I am using python with django i want redirect users to login page when he clicks back button after logout. How to achieve this? where to write the code?

To test whether django admin handles this..i logged into django admin..logged out and then hit back button and i am able to see the previous page. Why django admin does not handle this.

This is the ccode for logout in django admin:

def logout(request):
  """
 Removes the authenticated user's ID from the request and flushes their
 session data.
 """
 request.session.flush()
 if hasattr(request, 'user'):
     from django.contrib.auth.models import AnonymousUser
     request.user = AnonymousUser()

回答1:

Finally found the solution:

from django.views.decorators.cache import cache_control

@cache_control(no_cache=True, must_revalidate=True)
def func()
  #some code
  return

This will force the browser to make request to server.



回答2:

You may find you need to use @cache_control(no_cache=True, must_revalidate=True, no_store=True) in chrome to fully stop any back button viewing.

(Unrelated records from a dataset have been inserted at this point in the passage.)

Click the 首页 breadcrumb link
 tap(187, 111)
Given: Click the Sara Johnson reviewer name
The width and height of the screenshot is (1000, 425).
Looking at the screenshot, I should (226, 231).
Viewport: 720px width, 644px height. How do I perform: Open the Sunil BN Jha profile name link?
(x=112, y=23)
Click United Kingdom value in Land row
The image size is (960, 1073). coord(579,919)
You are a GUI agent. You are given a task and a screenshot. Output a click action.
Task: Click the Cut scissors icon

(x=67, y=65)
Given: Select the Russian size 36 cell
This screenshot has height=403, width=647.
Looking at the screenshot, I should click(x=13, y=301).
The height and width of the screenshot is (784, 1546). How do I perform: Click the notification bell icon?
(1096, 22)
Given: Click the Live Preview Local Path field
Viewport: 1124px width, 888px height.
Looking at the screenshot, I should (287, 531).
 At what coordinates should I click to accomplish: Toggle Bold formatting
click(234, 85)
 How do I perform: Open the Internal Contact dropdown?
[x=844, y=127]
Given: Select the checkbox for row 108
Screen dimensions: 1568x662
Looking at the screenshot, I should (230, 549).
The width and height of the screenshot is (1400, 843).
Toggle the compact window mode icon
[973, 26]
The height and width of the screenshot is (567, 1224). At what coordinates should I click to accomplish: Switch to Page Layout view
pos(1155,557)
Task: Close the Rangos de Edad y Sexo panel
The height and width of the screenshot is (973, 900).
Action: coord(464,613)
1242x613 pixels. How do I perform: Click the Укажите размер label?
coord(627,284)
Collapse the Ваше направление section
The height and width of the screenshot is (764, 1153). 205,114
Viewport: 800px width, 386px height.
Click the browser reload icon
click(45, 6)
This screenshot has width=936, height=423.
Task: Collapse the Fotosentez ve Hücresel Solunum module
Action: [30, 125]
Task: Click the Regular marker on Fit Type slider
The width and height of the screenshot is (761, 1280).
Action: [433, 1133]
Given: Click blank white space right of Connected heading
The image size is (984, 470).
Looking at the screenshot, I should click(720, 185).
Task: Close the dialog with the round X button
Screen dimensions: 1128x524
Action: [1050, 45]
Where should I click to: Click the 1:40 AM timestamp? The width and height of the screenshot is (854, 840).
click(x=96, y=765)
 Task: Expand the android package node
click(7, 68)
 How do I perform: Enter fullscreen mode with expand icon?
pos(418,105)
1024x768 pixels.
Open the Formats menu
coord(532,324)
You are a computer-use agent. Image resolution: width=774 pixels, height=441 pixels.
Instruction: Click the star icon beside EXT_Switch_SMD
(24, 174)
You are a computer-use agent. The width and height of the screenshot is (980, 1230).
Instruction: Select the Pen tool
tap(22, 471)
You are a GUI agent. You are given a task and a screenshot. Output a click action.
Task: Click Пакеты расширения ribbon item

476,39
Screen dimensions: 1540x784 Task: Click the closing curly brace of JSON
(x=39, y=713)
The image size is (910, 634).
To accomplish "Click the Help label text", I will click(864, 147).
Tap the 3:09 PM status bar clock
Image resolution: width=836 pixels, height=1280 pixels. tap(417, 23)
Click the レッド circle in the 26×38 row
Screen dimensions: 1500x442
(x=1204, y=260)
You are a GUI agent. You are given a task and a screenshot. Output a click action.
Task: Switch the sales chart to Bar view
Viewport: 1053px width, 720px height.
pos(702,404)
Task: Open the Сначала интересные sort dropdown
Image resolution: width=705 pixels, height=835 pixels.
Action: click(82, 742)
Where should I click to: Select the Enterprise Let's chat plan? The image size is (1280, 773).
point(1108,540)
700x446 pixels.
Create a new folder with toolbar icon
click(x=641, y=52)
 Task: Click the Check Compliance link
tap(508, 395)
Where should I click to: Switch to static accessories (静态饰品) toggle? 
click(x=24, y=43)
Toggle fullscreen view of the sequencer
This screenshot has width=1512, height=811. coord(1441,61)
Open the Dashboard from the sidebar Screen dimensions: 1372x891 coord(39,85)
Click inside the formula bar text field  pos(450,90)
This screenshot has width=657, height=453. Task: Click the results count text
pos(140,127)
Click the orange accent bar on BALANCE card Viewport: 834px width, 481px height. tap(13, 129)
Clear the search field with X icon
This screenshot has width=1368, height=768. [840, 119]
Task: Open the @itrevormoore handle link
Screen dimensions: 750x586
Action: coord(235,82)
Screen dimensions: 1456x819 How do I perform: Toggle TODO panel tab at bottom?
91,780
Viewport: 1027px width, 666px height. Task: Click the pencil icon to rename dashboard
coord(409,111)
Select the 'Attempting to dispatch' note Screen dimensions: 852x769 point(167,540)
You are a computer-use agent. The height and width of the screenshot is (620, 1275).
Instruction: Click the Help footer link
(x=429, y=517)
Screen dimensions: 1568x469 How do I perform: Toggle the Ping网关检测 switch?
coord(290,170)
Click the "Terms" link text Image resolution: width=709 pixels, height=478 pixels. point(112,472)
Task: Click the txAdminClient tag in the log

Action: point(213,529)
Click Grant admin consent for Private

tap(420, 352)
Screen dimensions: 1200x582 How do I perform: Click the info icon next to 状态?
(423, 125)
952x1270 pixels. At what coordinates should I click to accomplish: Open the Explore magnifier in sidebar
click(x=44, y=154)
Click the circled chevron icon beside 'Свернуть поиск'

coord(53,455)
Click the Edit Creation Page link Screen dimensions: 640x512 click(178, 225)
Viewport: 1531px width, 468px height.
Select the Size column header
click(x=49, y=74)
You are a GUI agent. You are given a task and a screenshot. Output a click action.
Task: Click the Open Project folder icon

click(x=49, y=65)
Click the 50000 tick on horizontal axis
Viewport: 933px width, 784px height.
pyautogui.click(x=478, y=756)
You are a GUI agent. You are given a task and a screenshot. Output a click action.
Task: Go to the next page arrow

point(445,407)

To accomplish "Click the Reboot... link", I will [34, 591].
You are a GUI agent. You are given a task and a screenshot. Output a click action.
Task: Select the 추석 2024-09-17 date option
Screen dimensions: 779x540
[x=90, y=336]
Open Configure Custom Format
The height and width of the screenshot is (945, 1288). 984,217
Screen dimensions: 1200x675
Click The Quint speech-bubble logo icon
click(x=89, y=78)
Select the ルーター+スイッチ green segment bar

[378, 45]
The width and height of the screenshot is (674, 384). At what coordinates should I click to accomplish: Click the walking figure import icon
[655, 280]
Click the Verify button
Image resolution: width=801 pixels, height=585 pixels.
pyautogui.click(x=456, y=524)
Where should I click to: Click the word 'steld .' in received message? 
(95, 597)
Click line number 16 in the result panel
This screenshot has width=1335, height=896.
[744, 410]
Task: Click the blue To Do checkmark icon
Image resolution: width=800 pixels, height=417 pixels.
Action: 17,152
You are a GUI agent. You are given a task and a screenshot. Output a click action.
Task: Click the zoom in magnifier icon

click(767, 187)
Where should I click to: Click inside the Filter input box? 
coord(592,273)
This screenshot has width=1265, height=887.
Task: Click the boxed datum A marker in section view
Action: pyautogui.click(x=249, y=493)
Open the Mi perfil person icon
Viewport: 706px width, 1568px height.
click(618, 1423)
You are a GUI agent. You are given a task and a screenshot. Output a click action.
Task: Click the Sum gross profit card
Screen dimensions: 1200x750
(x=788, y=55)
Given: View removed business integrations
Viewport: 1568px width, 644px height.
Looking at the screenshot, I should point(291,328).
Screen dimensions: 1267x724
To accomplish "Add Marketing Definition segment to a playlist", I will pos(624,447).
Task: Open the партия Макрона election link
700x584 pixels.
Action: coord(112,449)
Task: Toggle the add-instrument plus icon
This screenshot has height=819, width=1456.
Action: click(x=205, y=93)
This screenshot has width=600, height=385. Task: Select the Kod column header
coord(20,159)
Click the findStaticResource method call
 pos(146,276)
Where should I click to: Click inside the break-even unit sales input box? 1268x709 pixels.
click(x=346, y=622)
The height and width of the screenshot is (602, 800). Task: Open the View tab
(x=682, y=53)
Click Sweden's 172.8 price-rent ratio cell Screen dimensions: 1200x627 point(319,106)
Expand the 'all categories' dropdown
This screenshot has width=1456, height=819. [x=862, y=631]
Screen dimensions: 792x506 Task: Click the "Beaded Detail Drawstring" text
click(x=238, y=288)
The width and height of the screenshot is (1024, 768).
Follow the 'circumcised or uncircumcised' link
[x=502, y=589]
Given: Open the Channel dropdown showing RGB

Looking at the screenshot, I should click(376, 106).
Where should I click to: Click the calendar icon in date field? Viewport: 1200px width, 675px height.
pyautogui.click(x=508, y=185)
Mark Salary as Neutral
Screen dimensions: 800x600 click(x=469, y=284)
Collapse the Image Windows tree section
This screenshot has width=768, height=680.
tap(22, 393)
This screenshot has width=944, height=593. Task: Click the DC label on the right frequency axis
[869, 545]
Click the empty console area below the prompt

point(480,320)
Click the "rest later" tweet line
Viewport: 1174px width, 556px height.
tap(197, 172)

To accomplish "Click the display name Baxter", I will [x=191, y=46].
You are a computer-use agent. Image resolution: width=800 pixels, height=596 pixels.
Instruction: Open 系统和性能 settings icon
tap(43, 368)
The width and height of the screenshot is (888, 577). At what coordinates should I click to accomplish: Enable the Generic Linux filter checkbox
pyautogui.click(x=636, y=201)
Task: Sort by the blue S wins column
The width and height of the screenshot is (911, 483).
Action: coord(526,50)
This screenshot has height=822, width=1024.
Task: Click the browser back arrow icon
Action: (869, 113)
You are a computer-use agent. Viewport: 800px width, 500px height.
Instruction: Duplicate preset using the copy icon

The key thing being no_store for chrome as I found here 1



回答3:

The reason that you can the admin page, after you logged out and hit back is, that you don't the the real page. Rather you see a copy of it that is in your browser cache.

Try this:

  1. go to any admin page
  2. click "Logout"
  3. hit the "Back" button in your browser
  4. press F5 or click "Refresh" in your browser.

Now you will be redirected to the login page of the admin backend.



回答4:

+1 for Digital Cake's answer! This solved the problem of backing up into cached pages after logout on FireFox as well. I tried:

@cache_control(no_cache=True, must_revalidate=True)

on my views with no luck. Per Digital Cake, tried:

@cache_control(no_cache=True, must_revalidate=True, no_store=True)

and now Firefox backs up to the login screen.



回答5:

I know it's an old question, but the accepted answer did not work for me. i faced the same problem (using django 1.8 & Chrome)

Finally, I found the solution from the docs (django 1.7 or later). This will work for sure.

Just see the code below

from django.contrib.auth.decorators import login_required

@login_required(login_url='/login/')
def myview(request):
    return HttpResponse(render(request,'path_to_your_view.html'))

@login_required decorator is used to handle the issue. You can check more in doc



回答6:

It depends, what kind of authentication system you are using. If u are using some kind of own impl, you could write own Middleware class that redirects unathenticated users to login page.

If you are using some lib, check its docs how it handles request to secured pages from unauthenticated users.